É necessário que existam nos próximos anos governos estáveis com políticas a médio ou longo prazo, o mesmo é dizer, governos liderados por partidos que tenham obtido por si mesmos maiorias parlamentares ou, na sua ausência, formem coligações partidárias suficientemente estáveis que permitam implementar políticas económicas e sociais eficientes em democracia plena, e que sejam consistentes e sintonizadas com o projeto europeu. Na sua ausência, e em situação de crise, será muito difícil a obtenção dos imprescindíveis equilíbrios políticos.
4. A questão que se está agora a viver no país para a aprovação do Orçamento para 2022 é um bom exemplo do acima referido. Os partidos dos extremos, quer de esquerda quer de direita, procuraram a todo o momento reivindicar para o seu eleitorado o máximo de direitos ou regalias, estando por isso pouco disponíveis para apoiar e votar as propostas dos partidos que governam, neste caso o PS. A disponibilidade para o efeito requeria um amadurecimento da democracia que, quando não existe, pode conduzir a quedas do Governo e ou à instalação de crises penosas e por vezes prolongadas. Foi o que aconteceu agora em Portugal.
É bom recordar que os desafios que nos esperam devem obrigar-nos a, quanto antes, nos integrarmos no grupo de países que mais rapidamente “compreendam” o que fazer para adaptar a nossa sociedade e o nosso modelo de governação às exigências impostas pelas novas condições do planeta. A crise será longa e, para a ultrapassar, vai ser preciso ambição, boa liderança, investimento estruturante e uma forte concentração do país nas questões essenciais ao progresso e à melhoria das condições económicas e sociais dos mais desfavorecidos.
Portugal tem de ter cada vez mais políticas sustentáveis numa Europa que se quer cada vez mais democrática e globalmente competitiva.
5. A derrota na Assembleia da República do Orçamento para 2022 vai conduzir a eleições antecipadas, num quadro de elevada incerteza quanto à formação de uma maioria estável que assegure as condições necessárias para ultrapassar a crise económica em que o país se encontra.

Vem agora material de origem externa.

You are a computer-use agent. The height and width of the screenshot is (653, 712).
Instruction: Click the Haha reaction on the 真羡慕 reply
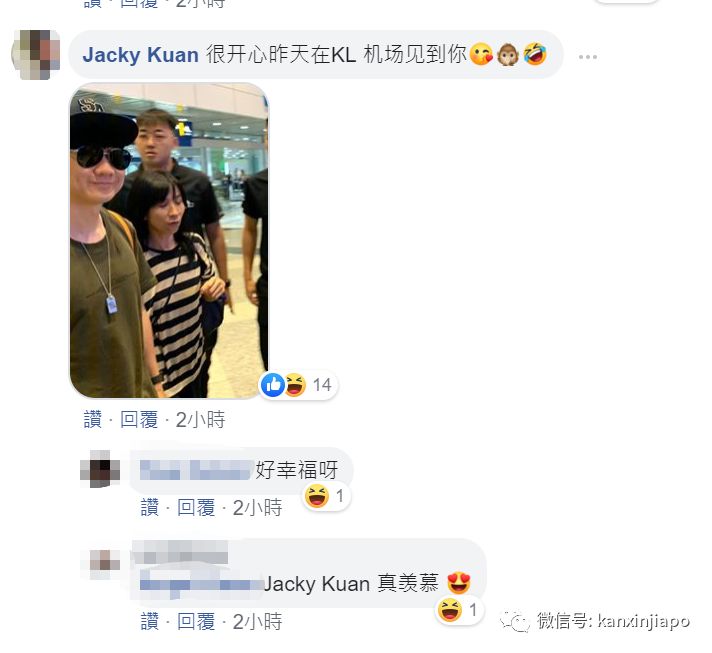tap(449, 610)
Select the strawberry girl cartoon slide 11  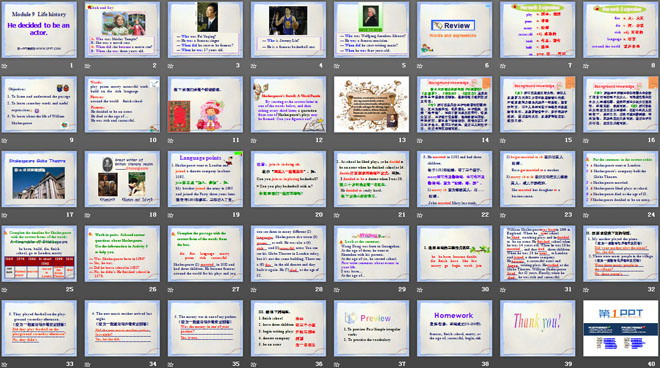click(x=205, y=104)
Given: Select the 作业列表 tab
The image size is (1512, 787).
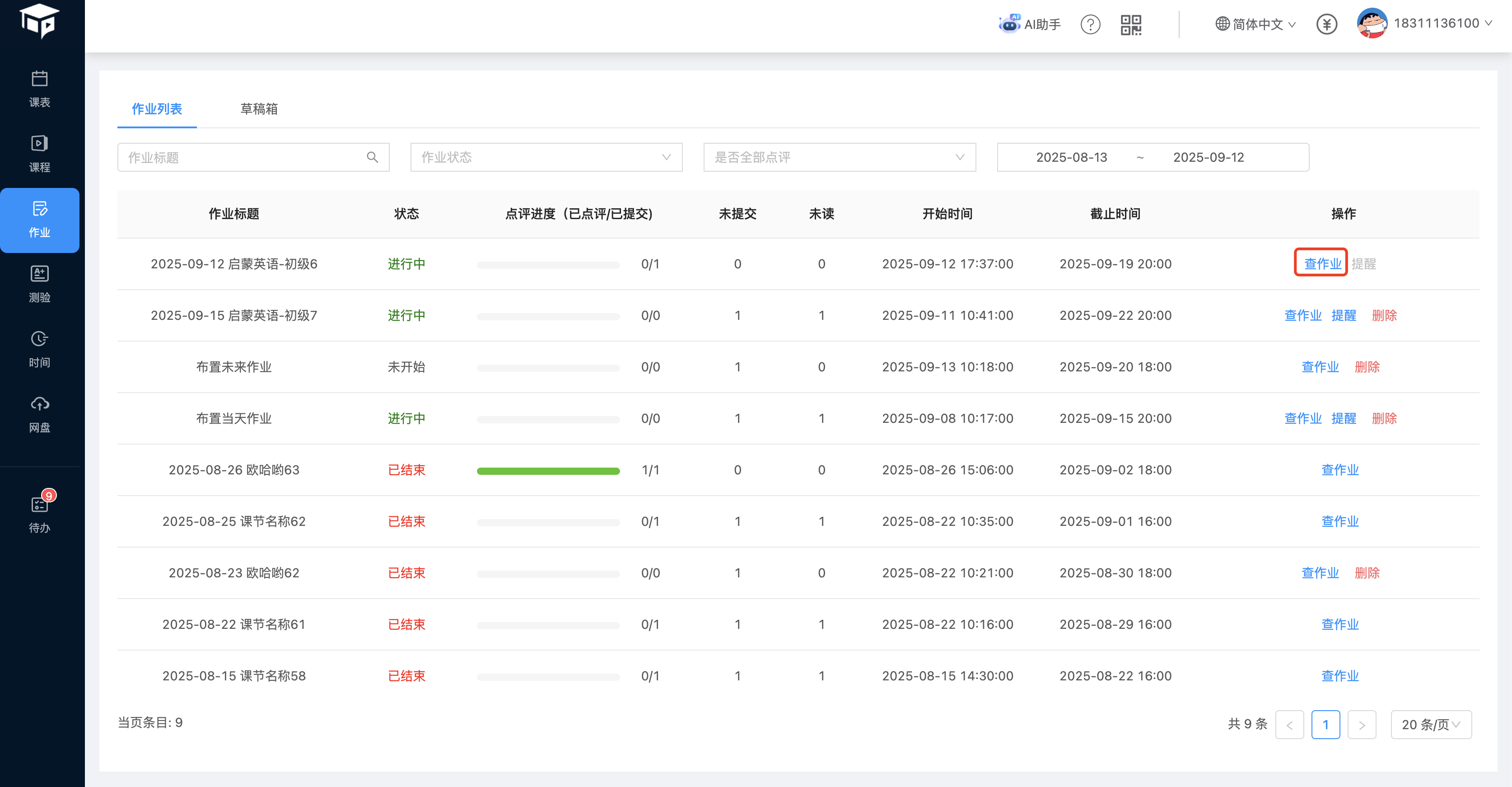Looking at the screenshot, I should pyautogui.click(x=157, y=108).
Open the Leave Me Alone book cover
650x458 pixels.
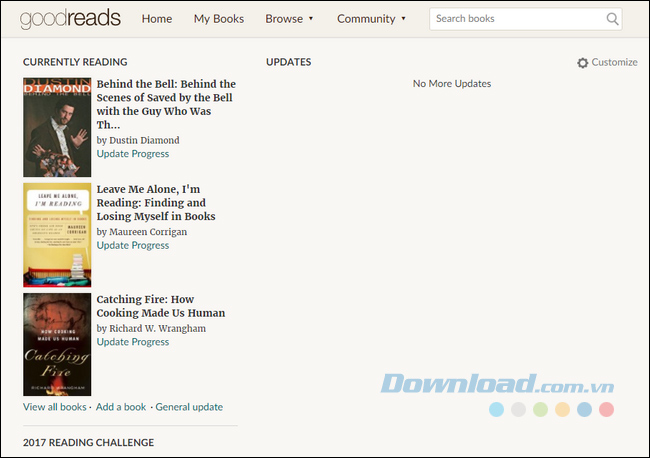(57, 235)
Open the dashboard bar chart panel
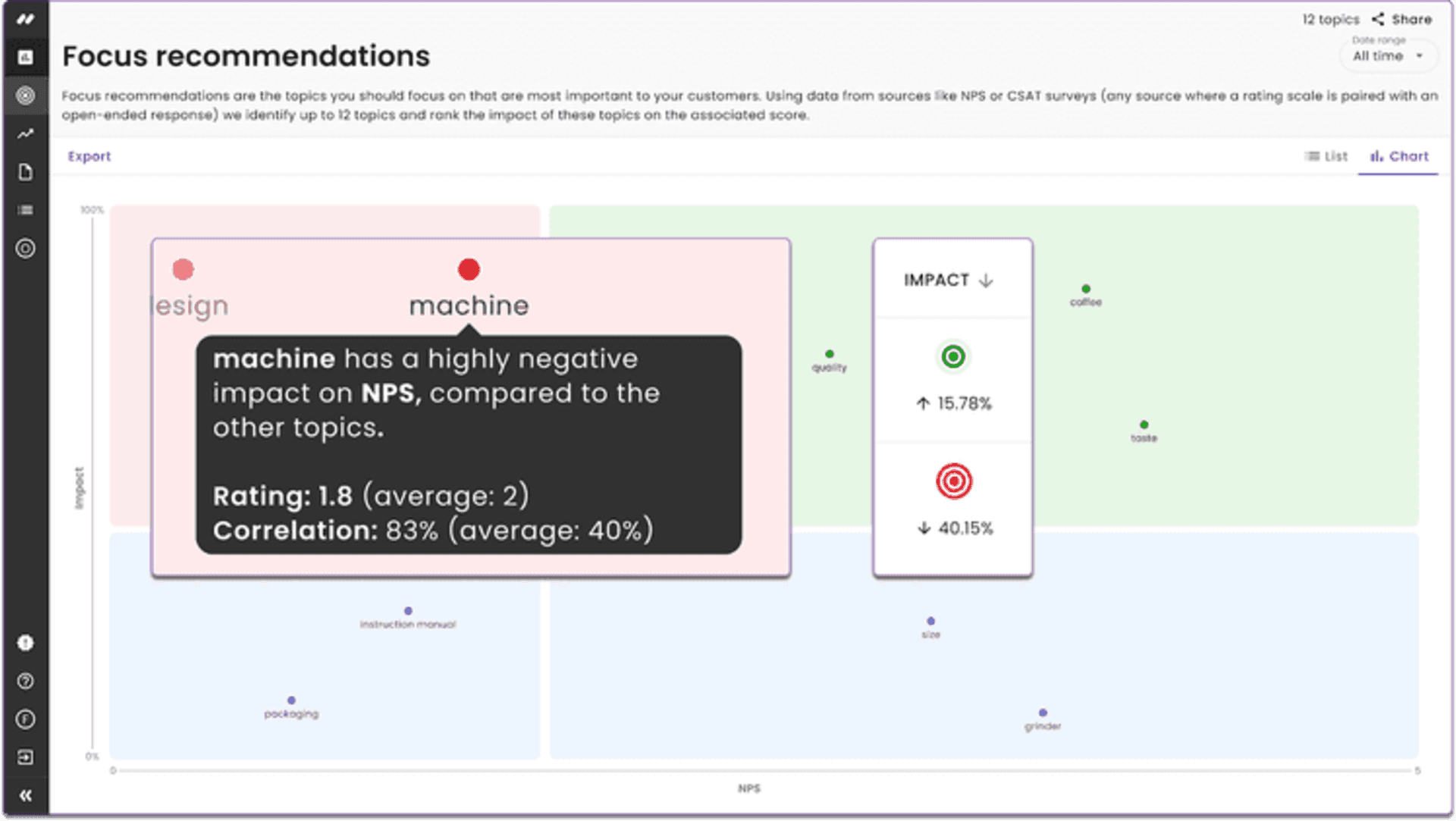 pos(26,57)
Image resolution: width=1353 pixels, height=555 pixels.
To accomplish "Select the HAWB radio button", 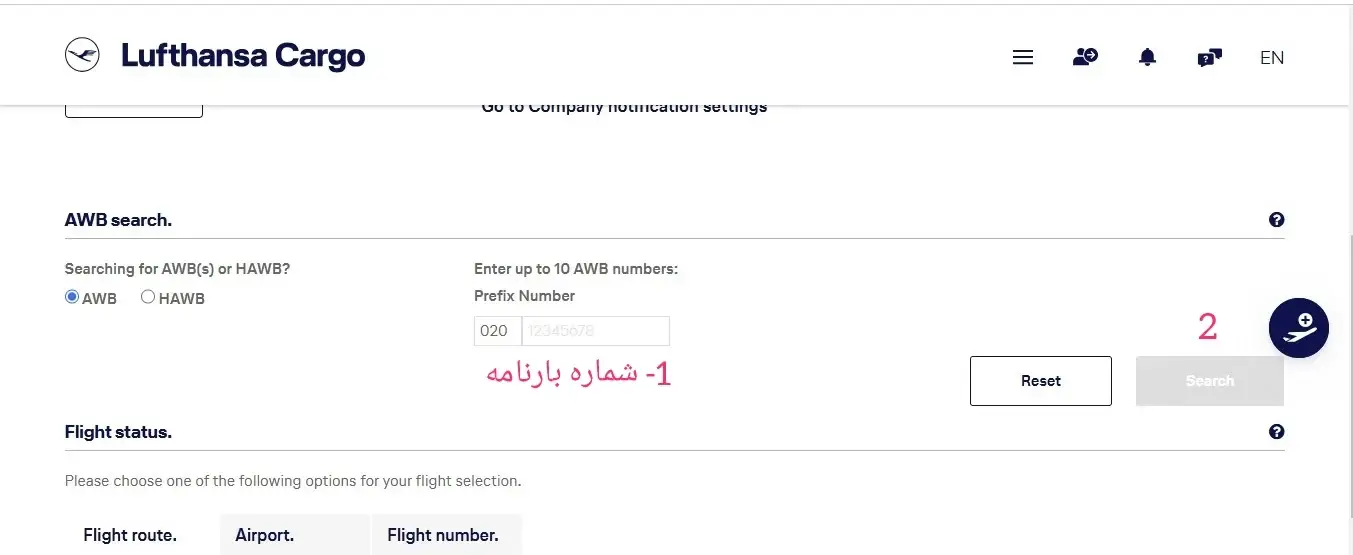I will 148,297.
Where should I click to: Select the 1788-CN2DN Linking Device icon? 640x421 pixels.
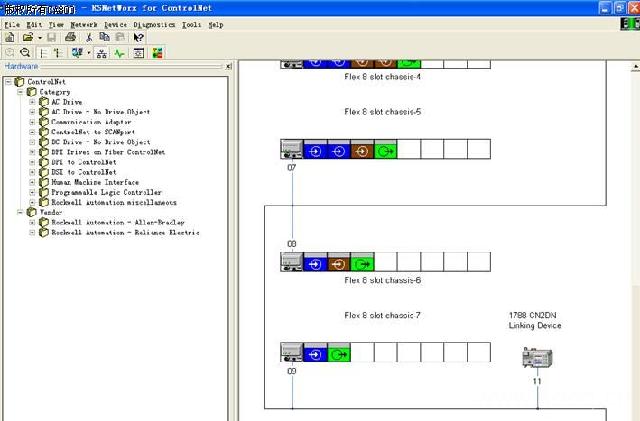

Tendo em consideração a informação à data disponível, pode prever-se que serão duas as alternativas que das eleições resultarão um partido com vocação de governo – PS ou PSD – assegura uma maioria eleitoral absoluta ou, em alternativa, é possível negociar uma maioria parlamentar de um destes partidos com partidos à sua esquerda ou à sua direita. Sendo pouco provável a formação de um governo de bloco central – PS e PSD – como afirmado pelo líder do PS e tendo em conta a recente experiência de coligação à esquerda, bem como a fragilidade em que os dois partidos da coligação (PCP e BE) ficaram, ou que se encontram (CDS), torna-se difícil o aparecimento de uma coligação sólida para o médio e longo prazo, quer à esquerda, quer à direita.
Neste quadro, e tendo em conta o grau de maturidade da nossa democracia, como economista preocupado com as condições de longevidade e sustentabilidade da nossa governação, considero que o aparecimento de um partido de vocação governamental – PS ou PSD – com maioria absoluta seria a situação que melhor conduziria a uma política de equilíbrio a médio e longo prazo entre o desenvolvimento económico e as importantes exigências na área social. E sendo certo que só lá para meados de 2022 teremos um novo orçamento aprovado, será recomendável que o atual Governo se mantenha em funções, com os poderes que a lei lhe confere, evitando atrasos ou desvios na implementação do PRR, peça chave para que na próxima meia dúzia de anos se reestruture e dê sustentabilidade real à nossa economia.